I am not a CPython core developer myself but I would personally be very interested to see CPython have something like this. As you rightly imply the balance for CPython is best served by having a simple, portable implementation that does not need to have state of the art performance but does have good asymptotic complexity to avoid "surprising slowness" (essentially the root of the security concerns that precipitated this thread).

I expect that the Python core development team would prefer for this to be something maintained outside of CPython e.g. like a library that CPython could depend on. That would also benefit many other projects as well because I think that there is a wide need for at least reasonable large integer performance that is more portable and has a more liberal license than GMP.

Would you consider maintaining this as an independent C library?

I ran some benchmarks, and surprisingly, it seems to outperform GMP 6.2.1 on my computer (Ryzen 7 2700X). Importantly, the code does not use any inline assemblies or architecture-specific intrinsics.

I wonder if this is related to compiling directly for your local CPU rather than making a generic binary that is redistributable. One of the most important features of GMP is that it can bundle many different hand-written assembly versions for different CPU architectures in a "fat" build (--enable-fat) that can select the fastest version at runtime. This makes it possible in the context of Python packaging to have say an x86-64 Windows wheel for a Python package but still use much more selective CPU-specific routines at runtime.

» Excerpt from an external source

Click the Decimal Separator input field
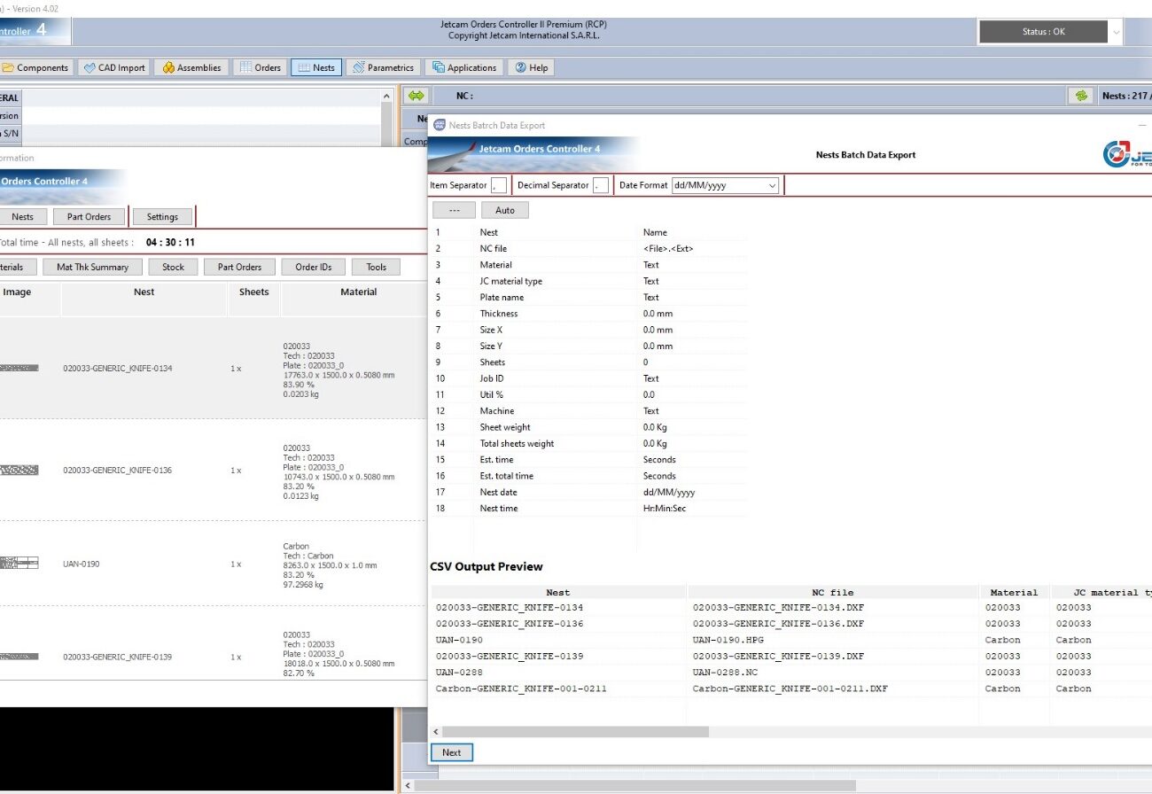1152x794 pixels. pos(601,185)
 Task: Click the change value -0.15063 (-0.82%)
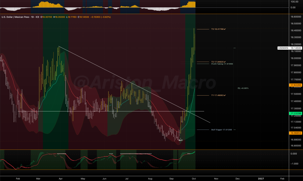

(Probably this last point about fat builds is not relevant for CPython.)

gpshead commented 1 year ago

This issue is about non-binary base conversions more so that multiplication. Regardless, it is ideal for that kind of thing to be a Rust and/or C library of its own. If we wanted to use it for anything we could depend upon that or vendor our own copy.

oscarbenjamin commented 1 year ago

This issue is about non-binary base conversions more so that multiplication.

The way that large integer algorithms usually work is that pretty much all operations that are not trivially O(n) (meaning n bits) are reduced to multiplication and then multiplication gets heavily optimised. The benefits of that approach are obviously limited by the quality of the underlying multiplication algorithm though and CPython's multiplication algorithm scales poorly up to very large integers. The suggestion from @byeongkeunahn here is to improve the multiplication algorithm which then improves everything else (division, divmod, base conversion, ...).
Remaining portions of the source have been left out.